Arbitration Clause In Employee Handbook Held Unenforceable Because Employee Did Not Sign Separate Arbitration Agreement
December 2007
In a December 12, 2007 decision, Mitri v. Arnel Management Company, the California Court of Appeal held that an employer could not rely on language in its employee handbook to compel arbitration, because the employer could not prove that it had signed a separate arbitration agreement with the employee. The employer's handbook contained a provision stating, "Any dispute arising out of employment with the Company, as allowed by law, will be settled by binding arbitration. As a condition of employment, all employees are required to sign an arbitration agreement." The handbook also contained details concerning the procedures that would apply to the arbitration. The employee signed an acknowledgement form, agreeing that she had "read and understood" the handbook, but she did not sign a separate arbitration agreement.
The employee sued the employer for sexual harassment, discrimination, retaliation, invasion of privacy, and defamation. The trial court refused the employer's request to compel arbitration, holding that the employee handbook was insufficient to establish an arbitration agreement. The appellate court agreed with the trial court's conclusion. It pointed to the provision of the handbook requiring employees "to sign an arbitration agreement," and found that this language "completely undermines any argument by defendants [that] the provision in the handbook itself was intended to constitute an arbitration agreement." Instead, the appellate court determined that "the employee handbook's arbitration provision only placed plaintiffs on notice that they would be called upon to sign a separate binding agreement."
The employer might not have avoided this problem by omitting reference to a separate arbitration agreement in its handbook. The trial court ruled that an employee handbook is not a suitable vehicle for an arbitration agreement, "because the policies in the handbook, including the arbitration provision, can be changed or revised without notice whenever the company determines it is warranted," and because "[t]he employee does not have reciprocal rights to amend the handbook." The appellate court did not address this conclusion, given its determination that the handbook was not intended to constitute an arbitration agreement.

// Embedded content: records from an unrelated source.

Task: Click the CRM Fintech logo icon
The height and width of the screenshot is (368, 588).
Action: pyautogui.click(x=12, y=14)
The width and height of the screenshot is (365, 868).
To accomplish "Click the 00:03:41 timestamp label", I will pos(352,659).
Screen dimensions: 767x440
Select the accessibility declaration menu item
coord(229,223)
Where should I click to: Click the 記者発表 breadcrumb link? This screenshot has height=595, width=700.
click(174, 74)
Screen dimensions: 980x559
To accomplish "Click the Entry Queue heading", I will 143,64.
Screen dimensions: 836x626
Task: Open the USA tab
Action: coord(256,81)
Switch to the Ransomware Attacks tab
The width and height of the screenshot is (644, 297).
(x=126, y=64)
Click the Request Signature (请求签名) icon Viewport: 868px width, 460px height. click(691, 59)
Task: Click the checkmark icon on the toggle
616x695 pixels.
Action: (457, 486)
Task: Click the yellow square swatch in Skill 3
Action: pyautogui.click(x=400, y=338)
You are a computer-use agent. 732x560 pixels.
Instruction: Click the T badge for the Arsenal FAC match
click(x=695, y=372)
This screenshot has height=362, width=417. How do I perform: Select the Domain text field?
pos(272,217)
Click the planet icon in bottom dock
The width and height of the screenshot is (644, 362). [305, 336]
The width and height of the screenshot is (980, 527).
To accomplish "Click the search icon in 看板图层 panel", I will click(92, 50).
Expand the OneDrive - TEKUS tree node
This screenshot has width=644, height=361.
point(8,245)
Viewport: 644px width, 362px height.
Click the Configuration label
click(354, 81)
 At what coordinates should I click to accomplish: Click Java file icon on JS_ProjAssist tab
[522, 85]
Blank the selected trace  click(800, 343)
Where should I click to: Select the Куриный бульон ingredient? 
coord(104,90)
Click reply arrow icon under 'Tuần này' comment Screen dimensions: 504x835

In light of the Mitri decision, employers wishing to arbitrate disputes with employees should enter into separate, signed arbitration agreements. California case law has imposed a variety of requirements for such agreements. Among other things, arbitration agreements with employees must be mutual, must include the right to conduct discovery, must not limit the remedies available to employees, and must provide that the employer will pay the arbitrator's fees.